If you notice a piñata Windex bottle and giant lime wedge hanging before a Mexican landscape at Cosmo’s P3Studio, but wonder where the sombrero and Americanized Mexican tacos are, don’t worry. They’re coming.
Using the collective memory and imaginations of visitors, artist Justin Favela is creating a dioramic Mexico out of piñatas based entirely on other people’s perception of the country—a process that almost begs for stereotypes, innocent and not.
On the walls are visitor sketches that map out the beginnings of a cross-cultural wonderland as if told through cultural folklore and grocery store marketing of Mexico—tacos, sombreros, Coronas, Day of the Dead skulls, margarita paraphernalia and Tapatío. While guests occasionally land on the same imagery, mostly they choose to mix it up, Favela says. One visitor from Mexico drew a bucket of cement with a piece of rebar in it, a common stand-in for traffic cones in her neighborhood (which Favela has already made into a piñata). Another drew a Mayan temple.
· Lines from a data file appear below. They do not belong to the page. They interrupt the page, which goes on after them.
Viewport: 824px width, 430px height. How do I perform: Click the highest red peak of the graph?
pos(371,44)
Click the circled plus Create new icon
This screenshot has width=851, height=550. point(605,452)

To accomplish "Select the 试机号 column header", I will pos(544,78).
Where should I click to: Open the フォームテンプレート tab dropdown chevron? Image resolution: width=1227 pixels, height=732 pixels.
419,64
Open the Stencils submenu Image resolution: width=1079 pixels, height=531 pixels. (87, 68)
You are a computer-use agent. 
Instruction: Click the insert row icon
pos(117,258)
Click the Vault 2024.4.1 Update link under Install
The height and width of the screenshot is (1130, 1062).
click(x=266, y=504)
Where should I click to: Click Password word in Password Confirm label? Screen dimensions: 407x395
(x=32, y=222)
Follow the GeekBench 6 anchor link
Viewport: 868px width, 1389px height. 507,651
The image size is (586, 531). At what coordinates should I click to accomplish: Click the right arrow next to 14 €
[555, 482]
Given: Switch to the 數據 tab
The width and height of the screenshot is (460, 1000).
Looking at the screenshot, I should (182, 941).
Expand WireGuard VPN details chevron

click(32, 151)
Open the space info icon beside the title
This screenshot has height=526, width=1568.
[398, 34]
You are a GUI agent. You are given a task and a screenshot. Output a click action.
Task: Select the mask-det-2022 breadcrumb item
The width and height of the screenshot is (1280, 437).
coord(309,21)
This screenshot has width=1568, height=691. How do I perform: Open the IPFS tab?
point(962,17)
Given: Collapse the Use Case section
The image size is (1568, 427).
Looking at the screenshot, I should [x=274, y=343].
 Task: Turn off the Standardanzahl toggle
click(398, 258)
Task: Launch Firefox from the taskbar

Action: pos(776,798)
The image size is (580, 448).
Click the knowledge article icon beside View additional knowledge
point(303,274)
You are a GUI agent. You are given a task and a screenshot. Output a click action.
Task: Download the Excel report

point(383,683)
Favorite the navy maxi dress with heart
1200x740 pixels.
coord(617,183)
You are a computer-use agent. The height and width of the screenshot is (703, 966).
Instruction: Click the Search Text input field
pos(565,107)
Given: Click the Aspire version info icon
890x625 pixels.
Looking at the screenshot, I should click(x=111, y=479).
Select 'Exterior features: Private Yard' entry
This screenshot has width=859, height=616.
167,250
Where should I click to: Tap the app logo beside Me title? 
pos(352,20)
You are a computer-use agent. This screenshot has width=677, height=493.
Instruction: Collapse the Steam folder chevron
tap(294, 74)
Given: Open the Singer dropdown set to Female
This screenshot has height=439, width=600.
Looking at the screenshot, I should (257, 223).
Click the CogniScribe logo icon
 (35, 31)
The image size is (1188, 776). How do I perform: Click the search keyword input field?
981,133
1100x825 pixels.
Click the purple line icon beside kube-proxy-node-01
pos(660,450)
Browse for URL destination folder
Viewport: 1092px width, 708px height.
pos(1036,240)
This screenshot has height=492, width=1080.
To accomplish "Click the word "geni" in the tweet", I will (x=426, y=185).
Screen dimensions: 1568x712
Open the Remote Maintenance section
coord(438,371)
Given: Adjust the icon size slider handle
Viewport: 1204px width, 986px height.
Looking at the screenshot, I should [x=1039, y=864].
As with nearly everything Favela creates, the interactive installation titled Piñatatopia is a humorous take on pop culture, art history, cultural commentary and his own heritage, wrapped in a social study of sorts that welcomes everyone to play along. In this case, you have a Las Vegas artist of Mexican and Guatemalan heritage interpreting—through piñatas—your drawn interpretations of his family’s homeland.
Included in the exhibit area is a large-scale piñata version of Jose Maria Velasco’s “The Valley of Mexico,” a European-inspired Romantic landscape rendered in tissue paper, pixilated and covering P3’s entire back wall. Like Piñatatopia, it’s a work based on a real thing, passed through many cultural influences and still evolving.
Piñatatopia Through October 5; Wednesday-Sunday, 6-11 p.m. Cosmopolitan’s P3Studio, 702-698-7000. Closing reception October 2, 6-8 p.m.